While Democrats, both nationally and in the Badger State, are pulling out all stops to thwart Wisconsin Governor Scott Walker’s necessary — and fiscally responsible — reforms, they are showing themselves to be the real opponents of democracy and responsible governance. State Sen. Jon Erpenbach whines from Chicago (a city which, by the way, is not in the state in whose legislature he was elected to serve) that it’s the governor’s “responsibility to bring the state together. The state is not unified. It is totally torn part.”
Yet, it is Erpenach, his fellow partisans and their union allies responsible for tearing the state apart. They orchestrated the angry rallies. They walked out of the legislature, expressly in order to prevent legislators from doing their jobs:
“I’m starting to hold [Democratic Minority Leader Mark] Miller responsible for this,” [Republican Senate Majority Leader Scott] Fitzgerald said. “He shut down democracy.”
The protests have attracted teachers, grade school children, college students and other workers over four days. Police report they have been largely peaceful, with only nine people cited for minor acts of civil disobedience as of Thursday night.
The school children did not show up of their of their own accord, but were dragged there by their teachers who walked off their jobs in order to protest the policies of their elected representatives. The majority leader of the Wisconsin Senate is right, with the apparent blessing of the national party, his Democratic counterpart is shutting down democracy. Even some liberal pundits agree. On Time’s Swampland blog, Joe Klein reminds us:
An election was held in Wisconsin last November. The Republicans won. In a democracy, there are consequences to elections and no one, not even the public employees unions, are exempt from that. . . . .

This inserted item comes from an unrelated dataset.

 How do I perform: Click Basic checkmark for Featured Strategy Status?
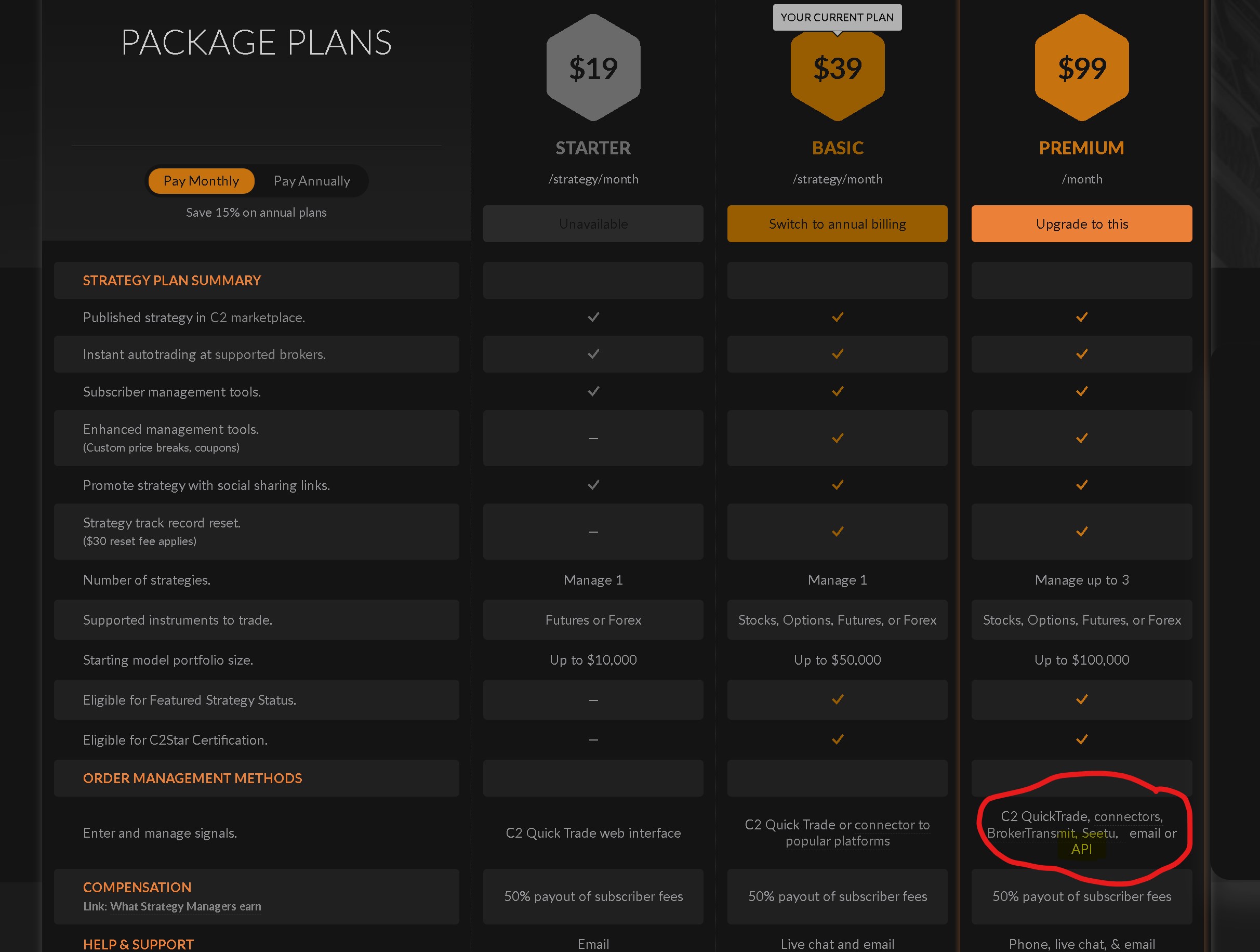tap(837, 699)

But we’ve had far too many state legislatures, of both parties, that have been cowed by the political power of the unions and enacted contracts that force state and city governments to be run for the benefit of their employees, rather than for their citizens. This situation is most egregious in far too many school districts across the nation. The events in Wisconsin are a rebalancing of power that, after decades of flush times and lax negotiating, had become imbalanced. That is also something that, from time to time, happens in a democracy.
Seems Wisconsin Democrats just aren’t too pleased with what happens in a democracy, so they’re fleeing the state in order to prevent their fellow elected officials from responding to the will of the people as expressed in an election held barely three months ago.
Democrats who try to compare Governor Walker to ousted Egyptian President Hosni Mubarak seem to forget that election while failing to consider that Mr. Mubarak never had to make his case to the voters of his jurisdiction in a competitive contest. (Erpenach called “the governor’s style ‘dictatorial’ at times“.) Democrats and their union alliees had their chance to defeat the Badger State Republican and failed. Thus, as John Hinderaker reminds us, “it is democracy they are trying to frustrate, not dictatorship.”
UPDATE: Jennifer Rubin points out that even, while disagreeing with parts of Governor Walker’s plan, the Milwaukee Journal Sentinel’s editorial board took state Senate Democats to task for throwing “a temper tantrum Thursday”:
One leading Democrat – Obama was his name, as we recall – put it well after winning the White House in 2008: “Elections have consequences,” he told Republicans at the time. Indeed they do. The Democrats’ childish prank mocks the democratic process.
Read the whole thing.
UP-UPDATE: The introduction to this AP article sums it up:
Democrats on the run in Wisconsin avoided state troopers Friday and threatened to stay in hiding for weeks, potentially paralyzing a state government they no longer control.
Emphasis added. If Republicans did it, Democrats would call it “obstruction.”
UP-UP-UPDATE: Blogging from ground zero of the protests (and with more pictures of activists comparing the elected governor of Wisconsin to Hitler*), Ann Althouse confronts the protesters:
One of the main chants in the Capitol is: “This is what democracy looks like.” And I’ve been asking protesters: Don’t you think what happened last October was democracy? [ADDED: I mean November!]
*If Scott Walker were like Hitler, citizens who tried to protest his policies, particularly those who did so right in front of his offices, would be shipped off to concentration camps. Or forced to leave the state. You’d think teachers would be able to make such distinctions, you know, with their knowledge of history and all.